About this exercise: Keep only the lines of the listing that include the word "agent", and copy them.
[Records supplied — start]
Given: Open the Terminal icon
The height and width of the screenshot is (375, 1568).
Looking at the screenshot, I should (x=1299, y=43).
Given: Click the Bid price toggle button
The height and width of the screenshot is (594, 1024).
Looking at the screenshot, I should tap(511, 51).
[Records supplied — finish]
[Records supplied — start]
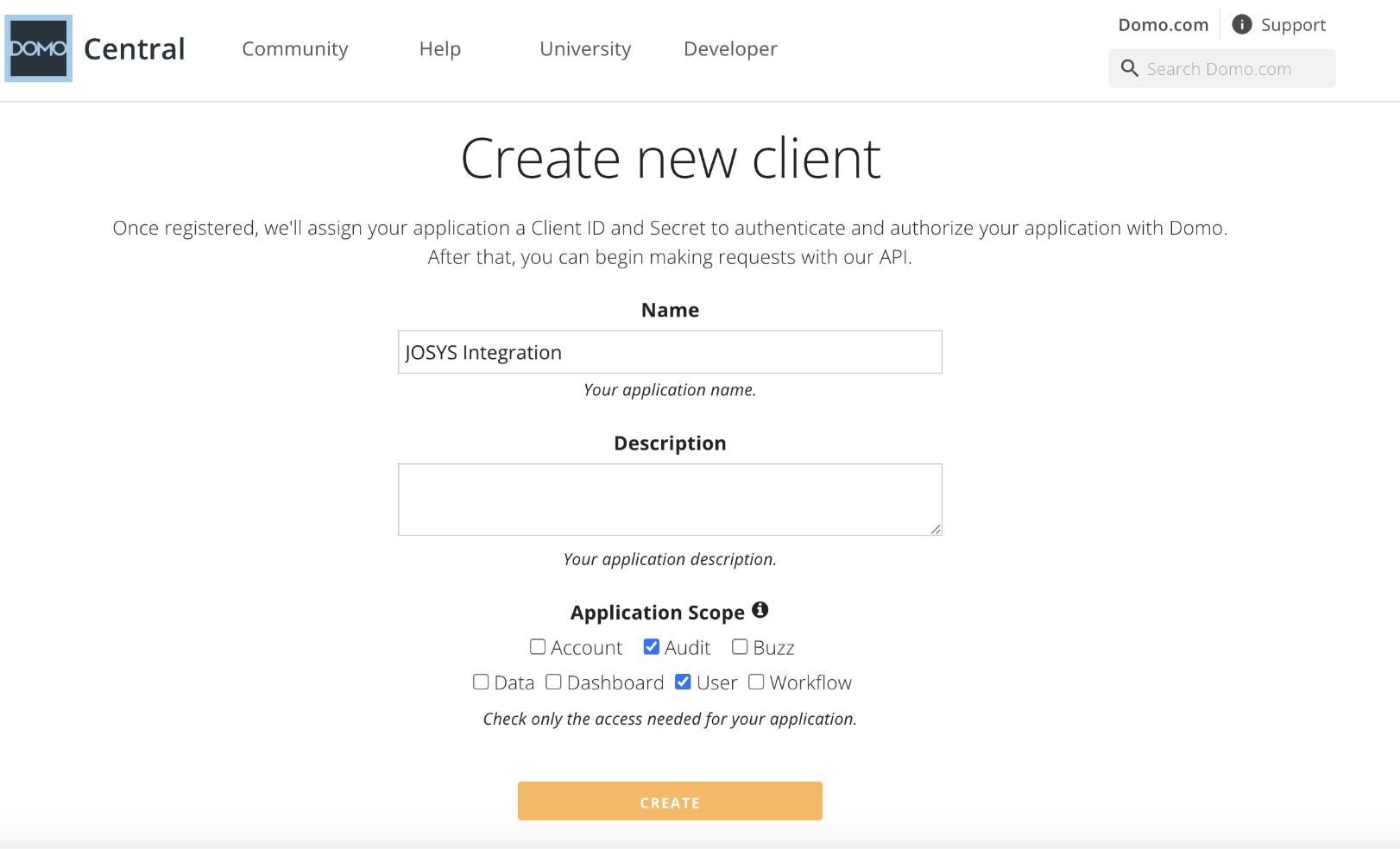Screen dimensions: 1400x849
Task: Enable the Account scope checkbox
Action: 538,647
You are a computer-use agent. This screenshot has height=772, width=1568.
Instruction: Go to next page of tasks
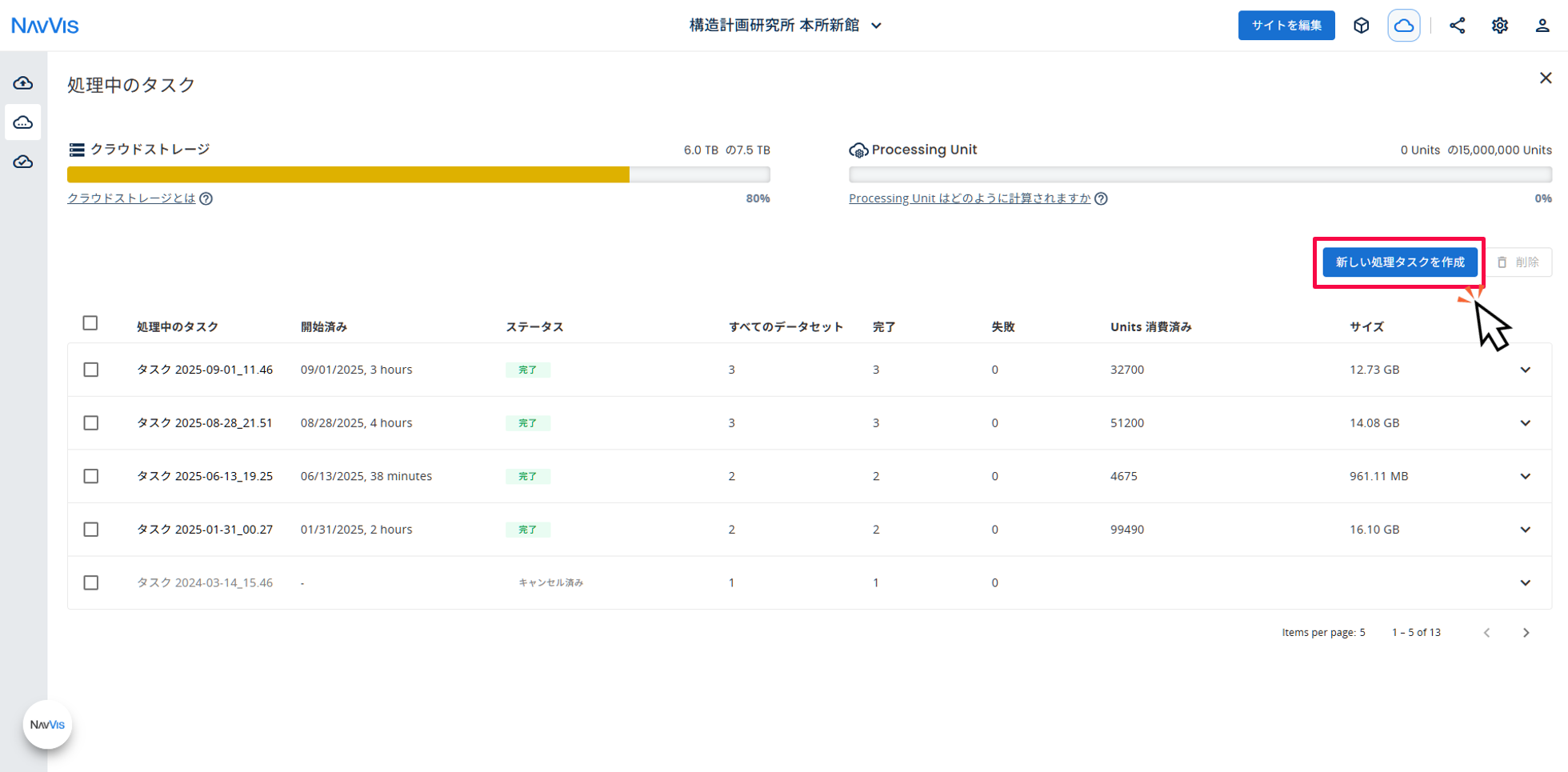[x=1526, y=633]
[Records supplied — finish]
[Records supplied — start]
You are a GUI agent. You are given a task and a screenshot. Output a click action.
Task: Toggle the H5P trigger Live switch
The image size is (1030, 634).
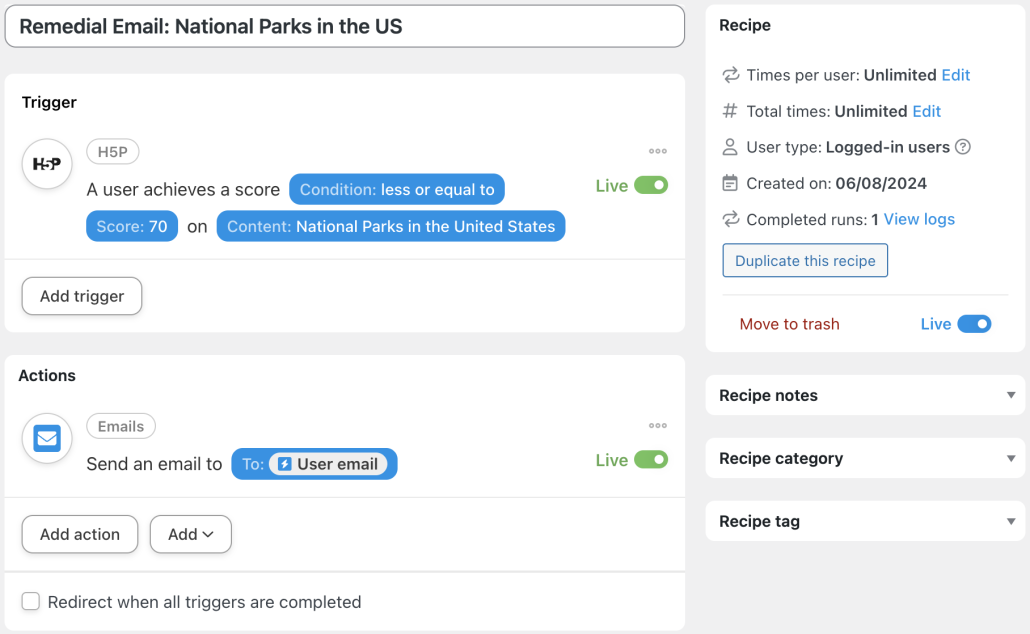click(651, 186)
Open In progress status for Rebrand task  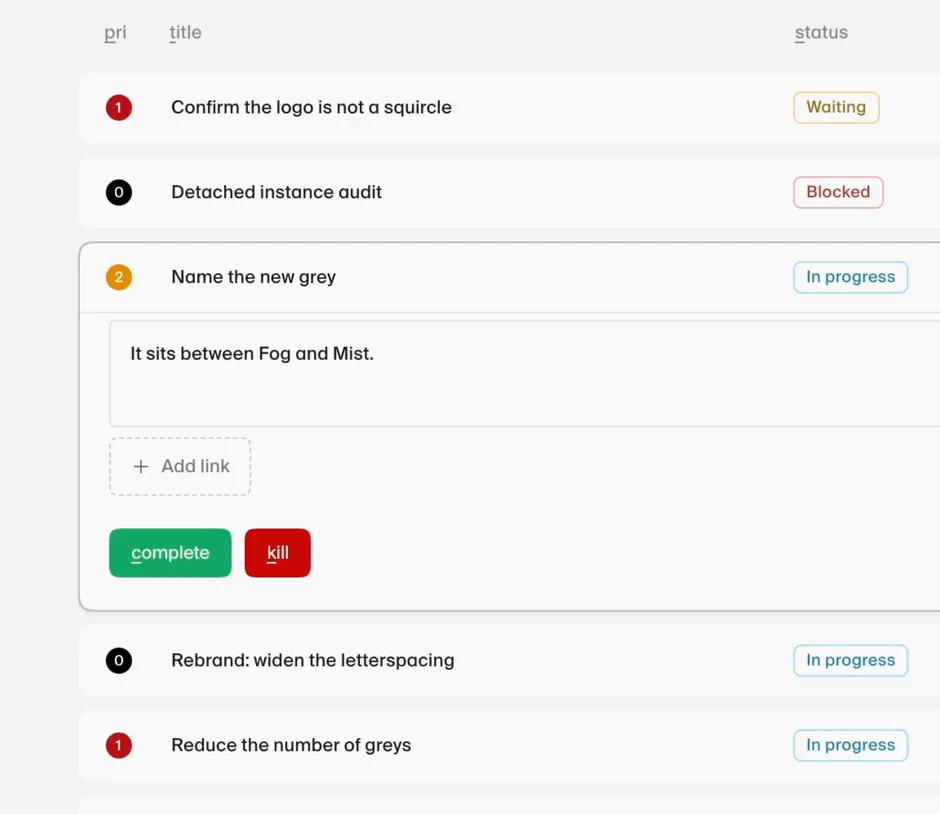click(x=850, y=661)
[Records supplied — finish]
Completed exercise:
You are a computer-use agent. This screenshot has height=772, width=1568.
You are a GUI agent. You are given a task and a screenshot. Output a click action.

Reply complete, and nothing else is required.